The combined company will be a leader in government-sponsored healthcare programs, including Medicare, Medicaid and the health insurance marketplace. It will have about 22 million members across all 50 states, with estimated 2019 combined revenue of about $97 billion and earnings before taxes, interest, depreciation and amortization of about $5 billion. It will be headquartered in St. Louis, with “substantial” operations in Florida, Centene said.

By the second year, the deal is expected to produce about $500 million in annual net cost synergies, a term often used by businesses to describe cost-cutting measures such as combining similar operations or systems, or job layoffs.

WellCare, with $20.4 billion in 2018 revenue, is one of the largest employers in the Tampa Bay area, with about 4,500 local employees. In February, the company said it expected to hire more than 1,000 new workers across Florida.

“I welcome the fact that WellCare has the strength in its employees that it does,” Neidorff said. “I have told everybody that will ever listen that I am not concerned about having opportunities for good people. I’m concerned about having enough good people for the opportunities. When you have a company that’s growing at the rate we are, we want to ensure that people are growing with us and we have those kinds of opportunities.”
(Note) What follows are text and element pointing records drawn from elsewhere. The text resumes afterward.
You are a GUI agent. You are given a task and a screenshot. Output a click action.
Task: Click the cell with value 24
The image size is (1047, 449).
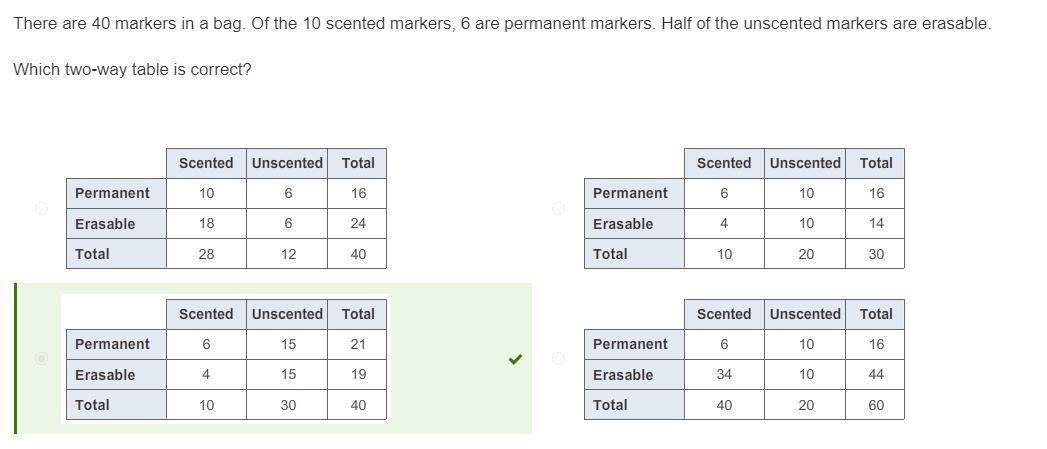[358, 224]
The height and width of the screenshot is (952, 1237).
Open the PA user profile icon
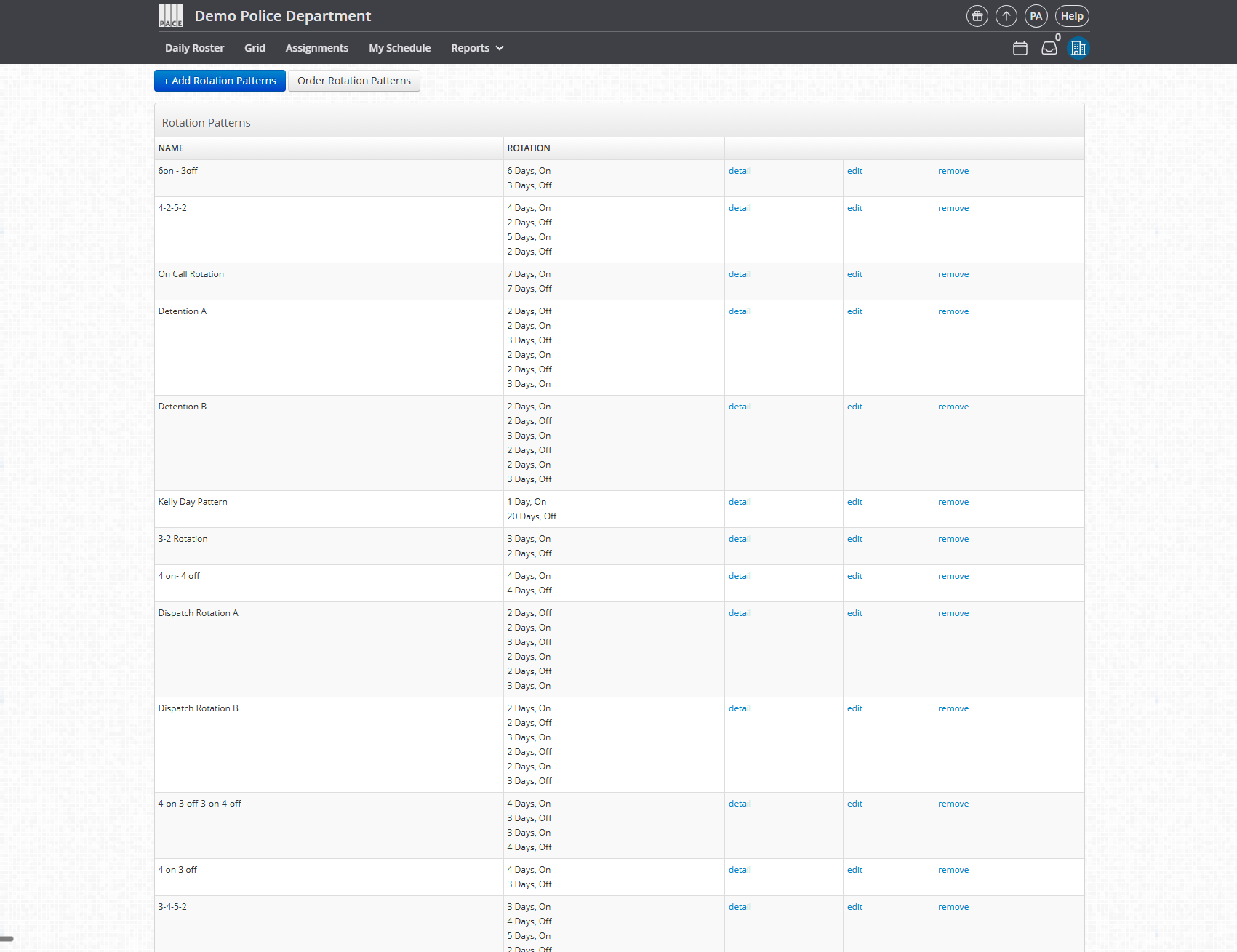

WellCare has a major real estate footprint locally. The company has a 380,000-square-foot campus on 71 acres at 8725 Henderson Road, made up of five buildings, a cafeteria, fitness amenities, and covered parking and walkways, connected by scenic wildlife preserves. It also has three satellite offices in Tampa. One year ago, it renewed the lease for its local properties through 2030.

“Upon close, Centene is committed to maintaining a substantial presence in the Tampa Bay area. WellCare will operate in a business as usual capacity,” a spokesperson for WellCare told the St. Pete Catalyst.

A critical part of the decision to agree to the deal was similar corporate cultures, Burdick said on the conference call.

“Both organizations are oriented toward a strong local presence. Both organizations think about a holistic approach to members with integrated solutions, and great respect and appreciation for everybody in the organization at all levels. So in those three areas there was great alignment of the culture, which makes us excited about what we can do as a combination,” Burdick said.

There’s been a lot of speculation about succession at Centene, and analysts wondered if Burdick, who is 60 years old, would be a candidate to succeed Neidorff, 76. Neidorff, who recently extended his employment contract by five years, said the Centene board has been developing several potential successors. “I expect when I’m ready to hang up the spurs, they’ll have a choice of two or three people,” Neidorff said.

The deal was announced amid debates over health care policy at the national level, ranging from some Democrats’ calls for Medicare for all to a continued push by the Trump administration to repeal the Affordable Care Act.

On the conference call, Neidorff said he expected the judicial system to eventually uphold the ACA, and that Medicare for all, with a price tag ranging from $28 trillion to $38 trillion over 10 years, is unaffordable.

“This is a great transaction. It puts two great companies together in a very meaningful way serving a lot of audiences that you can never do enough to serve,” Neidorff said. “This really will prove to be a very successful and serious transaction.”